I almost started this blog with, "so what makes something real? Is it tangible? Is it mere atomic weight and the ascription thereof?" And then I realized that despite my best efforts to pretend to be interested in the physical properties of reality and the perception of matter as reflected in light, I have zero interest in delving into the subject of reality outside the bounds of human relationships. And seeing as how this is my blog, I've decided to, once again, pare down through the meat of the matter to what it is I'd really like to whine about.
I spoke to my grandfather last weekend. After a long line of remarkably insightful questions about my job he almost immediately turned around and grilled me about the friends I have. He referenced the expression about real friends and counting them on one hand (versus acquaintances) and he asked if I had real friends in my life, in my city. And that got me thinking about real friends, my city, hands, etc. But also, my grandfather is a mechanical engineer. He's an American dream. He's as car-shop and model-boat-building as they get and here he was starting a conversation about how to work hard and ending it with how to be happy... The least I could do was spend some at-work-hours thinking about it.
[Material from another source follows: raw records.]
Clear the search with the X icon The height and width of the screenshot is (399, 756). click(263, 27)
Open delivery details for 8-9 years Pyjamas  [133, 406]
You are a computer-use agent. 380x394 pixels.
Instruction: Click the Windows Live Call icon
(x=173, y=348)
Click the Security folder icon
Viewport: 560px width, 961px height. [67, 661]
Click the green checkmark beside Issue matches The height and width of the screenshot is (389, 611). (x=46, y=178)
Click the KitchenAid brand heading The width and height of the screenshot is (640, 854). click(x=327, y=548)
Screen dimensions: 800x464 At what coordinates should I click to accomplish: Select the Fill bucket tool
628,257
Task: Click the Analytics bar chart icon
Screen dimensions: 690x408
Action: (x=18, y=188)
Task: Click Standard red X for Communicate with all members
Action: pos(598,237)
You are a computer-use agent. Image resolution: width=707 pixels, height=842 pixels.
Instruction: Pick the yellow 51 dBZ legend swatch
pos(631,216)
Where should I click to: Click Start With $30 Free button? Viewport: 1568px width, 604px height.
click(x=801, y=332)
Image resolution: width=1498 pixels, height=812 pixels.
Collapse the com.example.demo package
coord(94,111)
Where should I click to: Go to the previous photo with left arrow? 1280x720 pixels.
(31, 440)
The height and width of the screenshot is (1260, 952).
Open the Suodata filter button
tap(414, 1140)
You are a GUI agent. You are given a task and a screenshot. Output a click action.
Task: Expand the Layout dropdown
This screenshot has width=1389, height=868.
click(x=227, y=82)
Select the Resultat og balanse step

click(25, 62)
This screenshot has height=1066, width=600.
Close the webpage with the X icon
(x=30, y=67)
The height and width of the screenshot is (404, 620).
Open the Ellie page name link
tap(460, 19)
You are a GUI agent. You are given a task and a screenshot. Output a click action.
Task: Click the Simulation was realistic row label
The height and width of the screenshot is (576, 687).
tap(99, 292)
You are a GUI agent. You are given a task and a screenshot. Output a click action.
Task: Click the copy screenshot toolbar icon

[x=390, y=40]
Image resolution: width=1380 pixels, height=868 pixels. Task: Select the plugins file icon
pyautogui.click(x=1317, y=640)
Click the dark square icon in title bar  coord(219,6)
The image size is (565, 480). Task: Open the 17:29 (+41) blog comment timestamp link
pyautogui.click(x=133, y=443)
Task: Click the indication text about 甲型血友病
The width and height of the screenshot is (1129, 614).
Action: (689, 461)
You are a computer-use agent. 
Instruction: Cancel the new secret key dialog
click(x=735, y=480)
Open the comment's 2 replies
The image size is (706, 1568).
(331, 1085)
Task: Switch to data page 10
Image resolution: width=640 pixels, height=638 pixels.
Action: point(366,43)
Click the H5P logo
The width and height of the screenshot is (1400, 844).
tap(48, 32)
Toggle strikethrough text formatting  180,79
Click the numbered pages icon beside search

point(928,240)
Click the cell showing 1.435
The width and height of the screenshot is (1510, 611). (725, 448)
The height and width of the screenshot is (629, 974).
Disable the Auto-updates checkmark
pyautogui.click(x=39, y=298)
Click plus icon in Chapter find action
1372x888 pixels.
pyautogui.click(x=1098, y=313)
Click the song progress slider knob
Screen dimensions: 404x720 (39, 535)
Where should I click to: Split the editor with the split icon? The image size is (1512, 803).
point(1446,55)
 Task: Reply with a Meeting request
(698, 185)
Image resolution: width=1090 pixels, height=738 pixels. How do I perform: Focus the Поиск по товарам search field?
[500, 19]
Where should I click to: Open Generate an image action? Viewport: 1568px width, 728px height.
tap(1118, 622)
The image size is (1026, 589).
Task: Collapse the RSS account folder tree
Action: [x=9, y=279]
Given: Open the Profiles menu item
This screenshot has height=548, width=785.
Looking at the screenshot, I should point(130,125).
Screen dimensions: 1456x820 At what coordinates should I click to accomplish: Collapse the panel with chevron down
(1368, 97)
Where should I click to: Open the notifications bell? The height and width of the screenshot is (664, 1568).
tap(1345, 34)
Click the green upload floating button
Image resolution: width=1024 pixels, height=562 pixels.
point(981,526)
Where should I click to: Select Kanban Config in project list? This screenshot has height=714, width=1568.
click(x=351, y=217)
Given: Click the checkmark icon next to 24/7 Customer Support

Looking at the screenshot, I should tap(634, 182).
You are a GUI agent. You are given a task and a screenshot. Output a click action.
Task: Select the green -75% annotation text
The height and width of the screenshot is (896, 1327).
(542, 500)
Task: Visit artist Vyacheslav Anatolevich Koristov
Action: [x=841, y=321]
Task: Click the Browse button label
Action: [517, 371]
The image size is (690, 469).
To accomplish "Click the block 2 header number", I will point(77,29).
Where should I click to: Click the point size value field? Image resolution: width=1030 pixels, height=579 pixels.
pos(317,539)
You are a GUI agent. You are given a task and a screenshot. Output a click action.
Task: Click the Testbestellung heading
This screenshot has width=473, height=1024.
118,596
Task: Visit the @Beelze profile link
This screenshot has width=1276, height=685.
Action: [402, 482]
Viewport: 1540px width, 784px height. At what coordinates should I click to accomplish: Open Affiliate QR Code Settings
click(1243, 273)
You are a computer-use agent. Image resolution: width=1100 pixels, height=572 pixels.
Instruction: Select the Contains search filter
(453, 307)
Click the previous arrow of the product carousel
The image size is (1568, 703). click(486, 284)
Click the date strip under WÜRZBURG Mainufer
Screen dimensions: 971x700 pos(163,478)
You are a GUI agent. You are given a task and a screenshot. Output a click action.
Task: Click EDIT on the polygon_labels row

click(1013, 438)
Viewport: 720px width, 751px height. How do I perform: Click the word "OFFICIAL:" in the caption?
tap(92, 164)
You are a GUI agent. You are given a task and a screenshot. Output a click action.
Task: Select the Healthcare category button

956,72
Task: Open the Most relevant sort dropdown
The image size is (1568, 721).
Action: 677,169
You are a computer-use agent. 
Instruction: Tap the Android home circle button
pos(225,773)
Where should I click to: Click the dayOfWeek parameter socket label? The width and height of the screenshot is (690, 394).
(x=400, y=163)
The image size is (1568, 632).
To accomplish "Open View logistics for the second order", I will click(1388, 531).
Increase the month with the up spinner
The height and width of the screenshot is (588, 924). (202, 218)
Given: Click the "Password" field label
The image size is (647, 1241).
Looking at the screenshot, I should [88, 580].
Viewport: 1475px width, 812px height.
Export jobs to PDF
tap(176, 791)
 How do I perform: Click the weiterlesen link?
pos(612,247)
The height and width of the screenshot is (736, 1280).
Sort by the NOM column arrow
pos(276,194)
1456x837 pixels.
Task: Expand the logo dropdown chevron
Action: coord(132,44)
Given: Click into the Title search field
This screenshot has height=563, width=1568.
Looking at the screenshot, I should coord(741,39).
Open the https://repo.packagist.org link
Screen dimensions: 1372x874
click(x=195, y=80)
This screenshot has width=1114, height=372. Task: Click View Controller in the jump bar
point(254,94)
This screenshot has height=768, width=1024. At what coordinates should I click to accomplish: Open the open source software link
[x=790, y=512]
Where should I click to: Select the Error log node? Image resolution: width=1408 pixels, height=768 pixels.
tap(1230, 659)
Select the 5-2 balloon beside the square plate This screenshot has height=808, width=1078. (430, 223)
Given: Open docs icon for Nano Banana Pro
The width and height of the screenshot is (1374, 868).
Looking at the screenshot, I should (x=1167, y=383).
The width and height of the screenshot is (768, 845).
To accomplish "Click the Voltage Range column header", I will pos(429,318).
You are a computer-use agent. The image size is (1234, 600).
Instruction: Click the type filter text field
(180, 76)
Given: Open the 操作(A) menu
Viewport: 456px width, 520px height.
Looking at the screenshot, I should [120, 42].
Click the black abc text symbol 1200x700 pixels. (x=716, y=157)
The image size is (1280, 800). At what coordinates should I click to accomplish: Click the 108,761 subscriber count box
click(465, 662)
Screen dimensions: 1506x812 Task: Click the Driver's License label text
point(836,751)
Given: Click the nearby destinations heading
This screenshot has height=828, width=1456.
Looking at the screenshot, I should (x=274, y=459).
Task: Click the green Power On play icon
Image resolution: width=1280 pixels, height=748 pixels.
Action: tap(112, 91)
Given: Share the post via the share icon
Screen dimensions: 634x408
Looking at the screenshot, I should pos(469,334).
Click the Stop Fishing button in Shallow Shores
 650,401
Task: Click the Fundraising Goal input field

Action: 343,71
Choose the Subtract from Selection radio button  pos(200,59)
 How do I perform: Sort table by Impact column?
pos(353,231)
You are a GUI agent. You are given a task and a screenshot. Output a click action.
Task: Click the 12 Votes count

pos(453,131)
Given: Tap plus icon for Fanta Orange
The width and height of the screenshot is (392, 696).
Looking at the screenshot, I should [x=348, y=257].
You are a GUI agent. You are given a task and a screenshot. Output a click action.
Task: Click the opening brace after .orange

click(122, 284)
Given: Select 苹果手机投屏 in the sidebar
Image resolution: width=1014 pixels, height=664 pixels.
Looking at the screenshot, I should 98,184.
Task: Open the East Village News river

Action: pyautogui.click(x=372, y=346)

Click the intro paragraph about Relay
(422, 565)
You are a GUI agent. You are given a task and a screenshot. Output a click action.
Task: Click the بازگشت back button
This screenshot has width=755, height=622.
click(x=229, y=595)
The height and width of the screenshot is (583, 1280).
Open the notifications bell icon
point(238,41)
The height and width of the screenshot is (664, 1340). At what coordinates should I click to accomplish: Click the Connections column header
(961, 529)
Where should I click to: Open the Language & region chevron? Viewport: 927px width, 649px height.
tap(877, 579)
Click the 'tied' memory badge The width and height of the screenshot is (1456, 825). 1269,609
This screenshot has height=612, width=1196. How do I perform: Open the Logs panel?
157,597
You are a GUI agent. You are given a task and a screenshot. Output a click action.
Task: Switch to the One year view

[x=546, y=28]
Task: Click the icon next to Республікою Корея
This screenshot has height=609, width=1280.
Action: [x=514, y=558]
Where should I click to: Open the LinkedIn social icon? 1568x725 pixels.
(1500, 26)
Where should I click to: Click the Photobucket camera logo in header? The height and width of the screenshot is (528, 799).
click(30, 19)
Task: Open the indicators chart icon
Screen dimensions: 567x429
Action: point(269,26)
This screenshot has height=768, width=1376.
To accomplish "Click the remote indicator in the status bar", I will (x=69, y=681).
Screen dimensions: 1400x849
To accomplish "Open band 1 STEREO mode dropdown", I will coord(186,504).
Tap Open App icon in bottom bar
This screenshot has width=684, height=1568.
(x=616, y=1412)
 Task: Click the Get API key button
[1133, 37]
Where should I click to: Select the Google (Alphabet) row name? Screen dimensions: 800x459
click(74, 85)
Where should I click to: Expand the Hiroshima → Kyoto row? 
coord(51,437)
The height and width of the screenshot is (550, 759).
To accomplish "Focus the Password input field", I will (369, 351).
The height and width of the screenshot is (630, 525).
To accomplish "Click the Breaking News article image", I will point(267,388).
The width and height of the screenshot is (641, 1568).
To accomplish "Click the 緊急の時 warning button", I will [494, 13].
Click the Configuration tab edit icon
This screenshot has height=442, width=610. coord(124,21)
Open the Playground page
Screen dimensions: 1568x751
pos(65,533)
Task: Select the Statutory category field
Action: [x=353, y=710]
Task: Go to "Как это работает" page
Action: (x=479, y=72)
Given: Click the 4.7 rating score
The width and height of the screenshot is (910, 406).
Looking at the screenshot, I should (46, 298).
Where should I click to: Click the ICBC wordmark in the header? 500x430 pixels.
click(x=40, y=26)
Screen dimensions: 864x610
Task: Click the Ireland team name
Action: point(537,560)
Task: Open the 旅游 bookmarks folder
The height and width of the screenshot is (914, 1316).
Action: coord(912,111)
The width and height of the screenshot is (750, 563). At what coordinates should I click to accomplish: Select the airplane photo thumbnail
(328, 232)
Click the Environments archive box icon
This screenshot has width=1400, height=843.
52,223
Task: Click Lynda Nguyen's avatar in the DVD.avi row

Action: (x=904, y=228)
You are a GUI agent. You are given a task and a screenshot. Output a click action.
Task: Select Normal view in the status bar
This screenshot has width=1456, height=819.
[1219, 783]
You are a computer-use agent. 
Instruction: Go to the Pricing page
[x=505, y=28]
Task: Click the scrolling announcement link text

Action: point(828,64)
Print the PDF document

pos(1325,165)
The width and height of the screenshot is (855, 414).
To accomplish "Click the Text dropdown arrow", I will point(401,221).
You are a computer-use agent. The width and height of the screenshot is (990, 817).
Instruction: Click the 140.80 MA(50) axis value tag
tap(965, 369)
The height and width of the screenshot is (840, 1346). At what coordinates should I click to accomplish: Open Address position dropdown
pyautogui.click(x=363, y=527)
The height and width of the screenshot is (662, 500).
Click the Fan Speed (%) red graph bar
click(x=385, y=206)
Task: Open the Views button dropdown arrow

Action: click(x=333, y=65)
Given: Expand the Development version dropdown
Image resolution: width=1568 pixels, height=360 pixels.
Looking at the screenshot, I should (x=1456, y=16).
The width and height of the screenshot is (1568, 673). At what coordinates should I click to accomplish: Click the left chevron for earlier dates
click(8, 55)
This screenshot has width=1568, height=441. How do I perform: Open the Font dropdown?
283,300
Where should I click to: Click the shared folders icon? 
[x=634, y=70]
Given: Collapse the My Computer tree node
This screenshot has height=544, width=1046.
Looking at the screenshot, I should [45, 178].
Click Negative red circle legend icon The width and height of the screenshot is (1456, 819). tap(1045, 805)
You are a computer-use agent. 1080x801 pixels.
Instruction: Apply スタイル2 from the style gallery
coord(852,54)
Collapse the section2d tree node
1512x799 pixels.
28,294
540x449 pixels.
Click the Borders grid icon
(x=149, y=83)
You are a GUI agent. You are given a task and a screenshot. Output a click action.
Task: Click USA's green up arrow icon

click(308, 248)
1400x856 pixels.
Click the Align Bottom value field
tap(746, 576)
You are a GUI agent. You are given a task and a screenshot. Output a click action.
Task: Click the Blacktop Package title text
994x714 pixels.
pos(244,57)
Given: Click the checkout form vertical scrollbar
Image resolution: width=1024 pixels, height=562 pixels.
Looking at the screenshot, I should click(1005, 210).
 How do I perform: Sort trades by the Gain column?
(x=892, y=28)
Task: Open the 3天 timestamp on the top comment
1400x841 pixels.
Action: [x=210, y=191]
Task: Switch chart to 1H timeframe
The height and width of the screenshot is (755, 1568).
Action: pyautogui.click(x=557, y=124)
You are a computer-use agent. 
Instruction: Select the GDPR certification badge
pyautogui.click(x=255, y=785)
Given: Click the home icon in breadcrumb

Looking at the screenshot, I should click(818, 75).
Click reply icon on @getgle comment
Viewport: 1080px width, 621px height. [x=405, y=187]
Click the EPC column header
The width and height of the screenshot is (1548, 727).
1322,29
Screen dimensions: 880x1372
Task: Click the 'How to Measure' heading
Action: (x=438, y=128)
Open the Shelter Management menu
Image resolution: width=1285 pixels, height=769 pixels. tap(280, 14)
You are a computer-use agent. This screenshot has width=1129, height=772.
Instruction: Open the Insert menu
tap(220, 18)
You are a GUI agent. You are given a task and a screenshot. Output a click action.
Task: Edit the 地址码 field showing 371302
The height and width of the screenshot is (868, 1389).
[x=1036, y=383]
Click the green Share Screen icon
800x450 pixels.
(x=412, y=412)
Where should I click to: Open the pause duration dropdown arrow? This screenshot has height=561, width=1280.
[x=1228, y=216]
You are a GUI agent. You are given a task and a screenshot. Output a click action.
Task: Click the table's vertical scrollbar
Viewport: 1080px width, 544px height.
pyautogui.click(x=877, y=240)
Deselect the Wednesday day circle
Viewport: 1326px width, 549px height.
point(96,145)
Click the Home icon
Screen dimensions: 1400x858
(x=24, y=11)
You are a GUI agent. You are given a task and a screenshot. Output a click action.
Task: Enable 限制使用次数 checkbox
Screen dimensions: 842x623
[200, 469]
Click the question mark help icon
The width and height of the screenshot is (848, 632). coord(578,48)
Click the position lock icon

So what's real, anyway? Who should we count on our fingers? Is it the banter-er that belittles the best? Is it the introspect-er we don't want to lose? Is it the hi-fiver we don't want to admit to not wanting to lose? Is it a relationship marked by longevity? Is it some mixture of transience and permanence and bananas coupled with atomic weight and measurable volume and an out-of-state ID? Can we lose them in an instant? If we can lose them, was it ever real?
How do we know if someone who we LIKE having around is worth investing in because they'll STAY around; through personal crisis, hell and high(er) water, a relocation to Portland for a lumberjack... you know. How do we know what we should work out and what we should walk out on?
We don't. Right? Is this the part about trusting your heart to know what's real because it clunks around your chest like a pinto at a soap box derby whenever 'real' gets near? Mayyyyyyyybe....
Ultimately, no matter how things present, the perception of permanence and transience can only be measured retrospectively. Right?
So if you're married to your expectations, do you throw your whole heart into it and expect a divorce while working to stay married? Is that the only way to make sure you'll always be right in the end? Do we have to make it through the middle to know what was good at the start?
What about a litmus test? An indicator... Milestones... A frat-boy romantic at a wholesale keg shop drowning in ice (Lots of ice. Because it's beer, by god, BEER!) who knows her real friends won't graduate to whiskey without her...
Or... More applicably, imagine it's the first Monday of winter and your metro card expired, your subway train broke down, you missed a client meeting, your laptop blue-screened, your gay IT guy hit on you - you, a boyish lesbian - (and then lost all your iTunes as he DIDN'T recover your personal files), you got soaked to the bone as it rained during lunch, you sat in a freezing office working on a backup mini-PC for the rest of the afternoon recreating everything you did over the weekend until you finally give up on powerpoint formatting with a flourish that catches the attention of the fire alarm, and when you get home your toilet is still running and your bathroom looks like a water-bug vacation resort.
Who do you call for an emergency intervention - who do you desperately need to walk through that Irish pub's door - who do YOU want to come home to? And when will you believe that that's real?